- _Records provided_
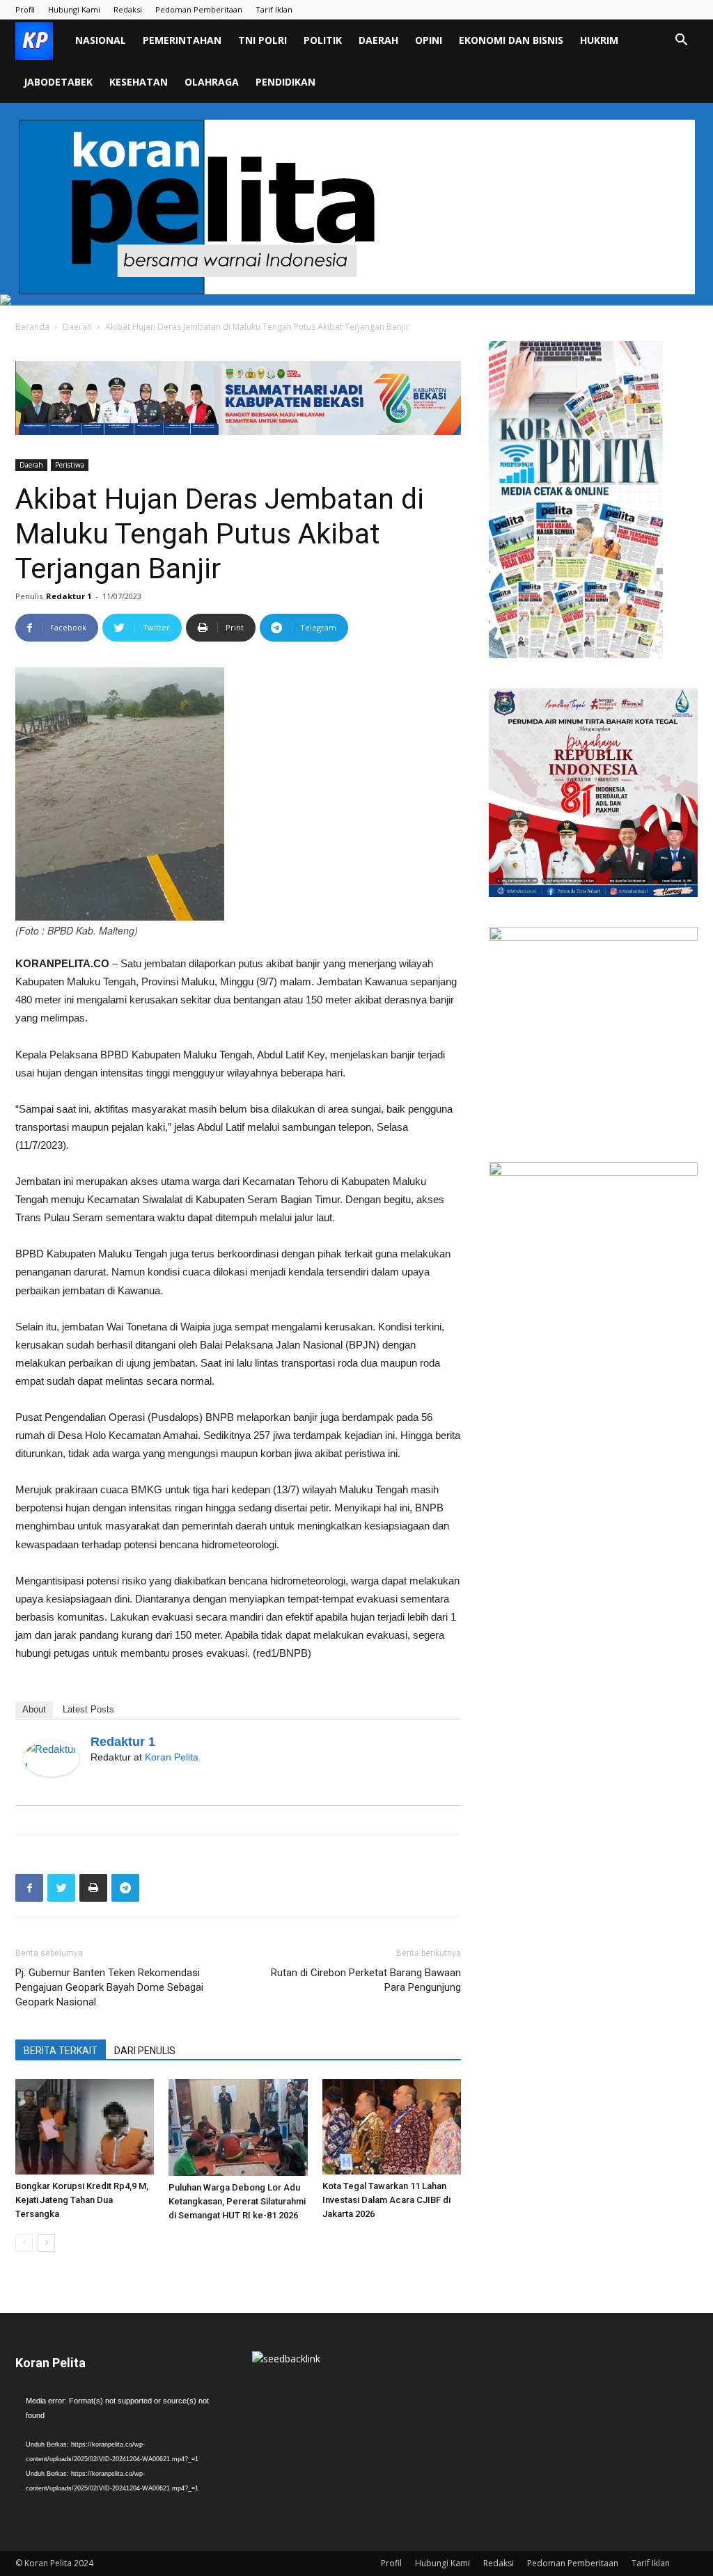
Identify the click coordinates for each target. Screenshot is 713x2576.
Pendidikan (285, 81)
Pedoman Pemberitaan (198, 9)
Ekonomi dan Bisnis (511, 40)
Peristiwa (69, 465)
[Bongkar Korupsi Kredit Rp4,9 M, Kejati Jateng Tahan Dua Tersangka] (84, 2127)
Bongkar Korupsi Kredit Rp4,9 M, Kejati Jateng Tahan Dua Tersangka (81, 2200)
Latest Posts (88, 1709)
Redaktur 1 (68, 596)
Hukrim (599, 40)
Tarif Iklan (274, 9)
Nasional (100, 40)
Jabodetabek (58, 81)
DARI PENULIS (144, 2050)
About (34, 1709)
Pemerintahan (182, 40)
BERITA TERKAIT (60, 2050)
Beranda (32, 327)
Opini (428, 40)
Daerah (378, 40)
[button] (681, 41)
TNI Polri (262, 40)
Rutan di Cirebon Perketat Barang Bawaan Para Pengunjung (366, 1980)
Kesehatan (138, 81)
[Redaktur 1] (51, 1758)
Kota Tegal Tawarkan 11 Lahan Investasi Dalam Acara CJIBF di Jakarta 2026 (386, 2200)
--
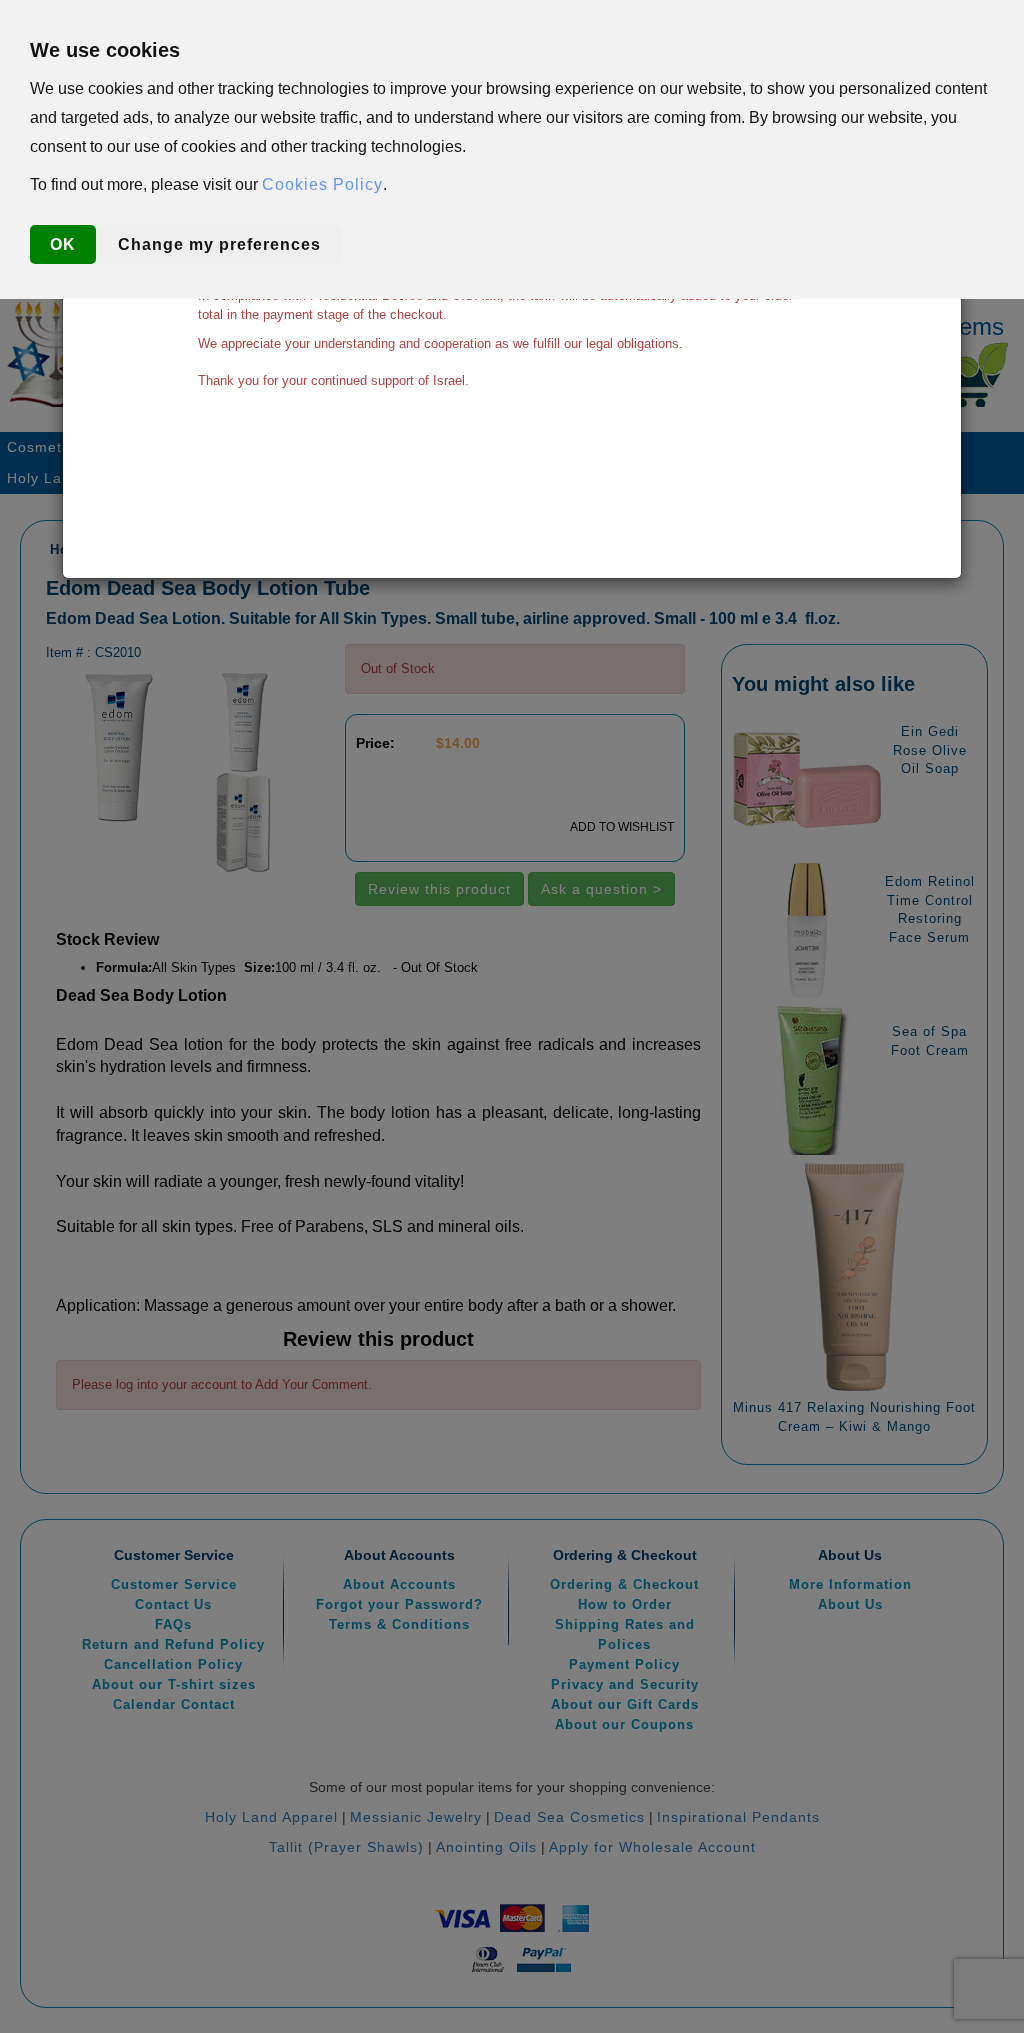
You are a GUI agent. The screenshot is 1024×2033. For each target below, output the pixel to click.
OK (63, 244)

- _Problem statement_
Each line in the entries above, starting at the line with "Hukrim (599, 40)" and ending at the line with "Kota Tegal Tawarkan", is to be printed exactly, and only those lines.

- _Exercise output_
Hukrim (599, 40)
Tarif Iklan (274, 9)
Nasional (100, 40)
Jabodetabek (58, 81)
DARI PENULIS (144, 2050)
About (34, 1709)
Pemerintahan (182, 40)
BERITA TERKAIT (60, 2050)
Beranda (32, 327)
Opini (428, 40)
Daerah (378, 40)
[button] (681, 41)
TNI Polri (262, 40)
Rutan di Cirebon Perketat Barang Bawaan Para Pengunjung (366, 1980)
Kesehatan (138, 81)
[Redaktur 1] (51, 1758)
Kota Tegal Tawarkan 11 Lahan Investasi Dalam Acara CJIBF di Jakarta 2026 (386, 2200)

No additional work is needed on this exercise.